* start Information supplied *
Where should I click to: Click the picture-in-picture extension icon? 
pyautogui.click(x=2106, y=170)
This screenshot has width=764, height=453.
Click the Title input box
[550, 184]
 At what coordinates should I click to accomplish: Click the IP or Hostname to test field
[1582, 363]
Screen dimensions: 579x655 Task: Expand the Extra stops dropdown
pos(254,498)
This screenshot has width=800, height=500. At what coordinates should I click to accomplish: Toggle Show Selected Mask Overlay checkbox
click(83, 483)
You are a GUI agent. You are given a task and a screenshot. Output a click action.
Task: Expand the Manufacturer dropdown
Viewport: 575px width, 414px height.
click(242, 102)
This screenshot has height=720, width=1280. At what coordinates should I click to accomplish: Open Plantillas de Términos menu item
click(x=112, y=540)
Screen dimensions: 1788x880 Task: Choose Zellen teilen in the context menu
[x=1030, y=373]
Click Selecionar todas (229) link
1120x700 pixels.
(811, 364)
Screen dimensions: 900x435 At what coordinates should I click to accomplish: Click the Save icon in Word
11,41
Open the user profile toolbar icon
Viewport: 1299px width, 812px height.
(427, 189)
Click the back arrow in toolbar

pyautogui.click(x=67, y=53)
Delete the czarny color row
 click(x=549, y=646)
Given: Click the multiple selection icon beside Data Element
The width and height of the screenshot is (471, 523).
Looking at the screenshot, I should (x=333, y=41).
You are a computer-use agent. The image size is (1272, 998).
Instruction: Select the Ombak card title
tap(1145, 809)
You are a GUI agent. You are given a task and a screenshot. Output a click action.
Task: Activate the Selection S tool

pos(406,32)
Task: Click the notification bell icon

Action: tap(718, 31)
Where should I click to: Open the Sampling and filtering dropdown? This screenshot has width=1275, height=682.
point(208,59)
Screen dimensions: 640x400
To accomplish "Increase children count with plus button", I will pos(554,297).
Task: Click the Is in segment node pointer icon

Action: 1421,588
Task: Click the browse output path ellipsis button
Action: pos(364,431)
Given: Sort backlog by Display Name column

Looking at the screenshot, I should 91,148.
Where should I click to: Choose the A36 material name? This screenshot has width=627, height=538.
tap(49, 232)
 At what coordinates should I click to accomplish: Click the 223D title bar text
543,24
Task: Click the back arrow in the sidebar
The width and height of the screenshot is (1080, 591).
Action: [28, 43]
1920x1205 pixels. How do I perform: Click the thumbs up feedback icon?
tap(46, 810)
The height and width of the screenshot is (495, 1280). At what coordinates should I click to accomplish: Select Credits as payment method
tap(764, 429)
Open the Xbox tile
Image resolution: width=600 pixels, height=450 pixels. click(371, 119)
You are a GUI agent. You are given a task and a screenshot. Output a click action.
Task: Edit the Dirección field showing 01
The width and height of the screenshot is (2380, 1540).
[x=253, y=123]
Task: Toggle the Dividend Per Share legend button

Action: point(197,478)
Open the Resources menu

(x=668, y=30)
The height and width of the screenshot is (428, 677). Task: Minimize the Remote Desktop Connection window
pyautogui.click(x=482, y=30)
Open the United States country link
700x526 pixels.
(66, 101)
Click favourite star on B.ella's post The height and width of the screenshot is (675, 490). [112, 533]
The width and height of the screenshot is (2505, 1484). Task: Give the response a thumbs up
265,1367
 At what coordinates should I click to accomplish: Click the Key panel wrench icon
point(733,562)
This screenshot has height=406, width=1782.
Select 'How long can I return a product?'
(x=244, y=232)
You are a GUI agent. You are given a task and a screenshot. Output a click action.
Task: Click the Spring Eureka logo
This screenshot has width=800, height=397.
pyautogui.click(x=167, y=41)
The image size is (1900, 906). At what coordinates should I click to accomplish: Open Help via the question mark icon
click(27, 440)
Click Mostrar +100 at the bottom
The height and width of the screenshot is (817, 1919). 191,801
* end Information supplied *
### Work to complete
Convert the records above into a numbered list, one item per line and with blank lines omitted, starting at the line that contains "Click favourite star" and ending at the final line of the records.

### Output
1. Click favourite star on B.ella's post The height and width of the screenshot is (675, 490). [112, 533]
2. The width and height of the screenshot is (2505, 1484). Task: Give the response a thumbs up
3. 265,1367
4.  At what coordinates should I click to accomplish: Click the Key panel wrench icon
5. point(733,562)
6. This screenshot has height=406, width=1782.
7. Select 'How long can I return a product?'
8. (x=244, y=232)
9. You are a GUI agent. You are given a task and a screenshot. Output a click action.
10. Task: Click the Spring Eureka logo
11. This screenshot has width=800, height=397.
12. pyautogui.click(x=167, y=41)
13. The image size is (1900, 906). At what coordinates should I click to accomplish: Open Help via the question mark icon
14. click(27, 440)
15. Click Mostrar +100 at the bottom
16. The height and width of the screenshot is (817, 1919). 191,801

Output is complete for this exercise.